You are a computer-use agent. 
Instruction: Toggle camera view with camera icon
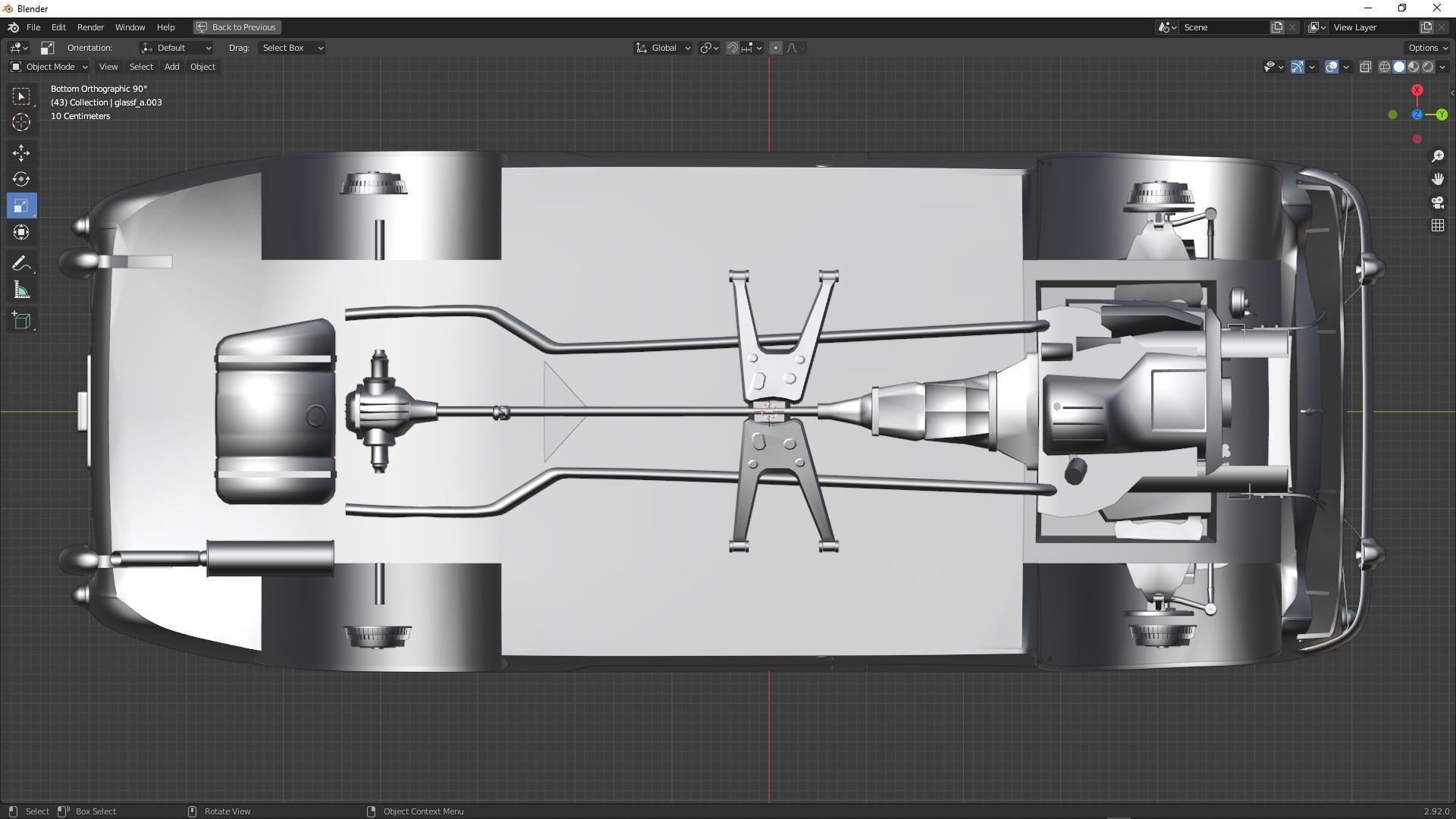point(1437,202)
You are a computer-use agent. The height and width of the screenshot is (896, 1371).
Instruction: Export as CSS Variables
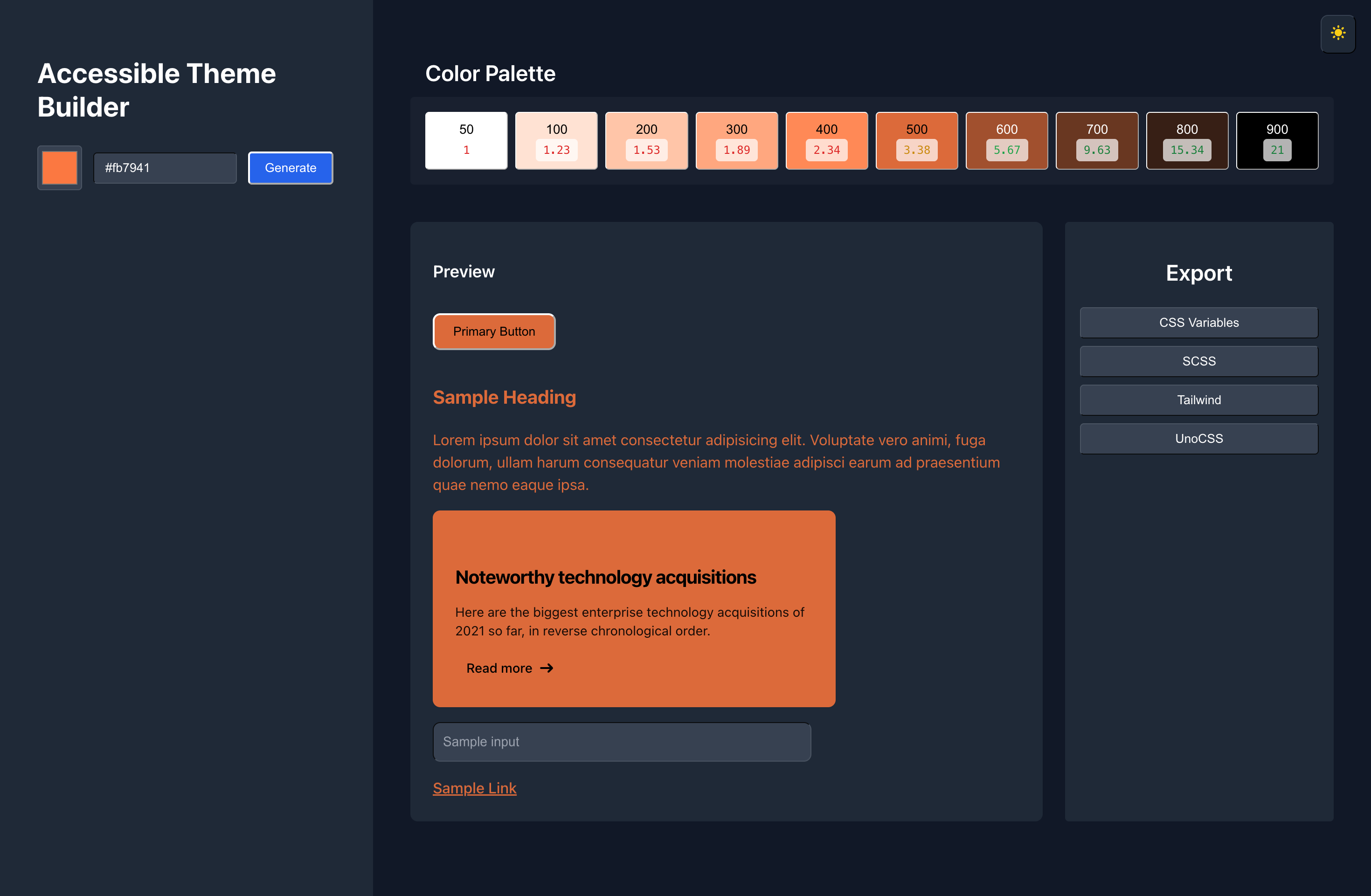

........

Exercise prompt: Turn these lines into a Markdown table with the columns Number and Line, numbering each row and skipping blank lines. Leave the pictures out.

Task output:
| Number | Line |
|---|---|
| 1 | You are a computer-use agent.  |
| 2 | Instruction: Toggle camera view with camera icon |
| 3 | point(1437,202) |
| 4 | You are a computer-use agent. The height and width of the screenshot is (896, 1371). |
| 5 | Instruction: Export as CSS Variables |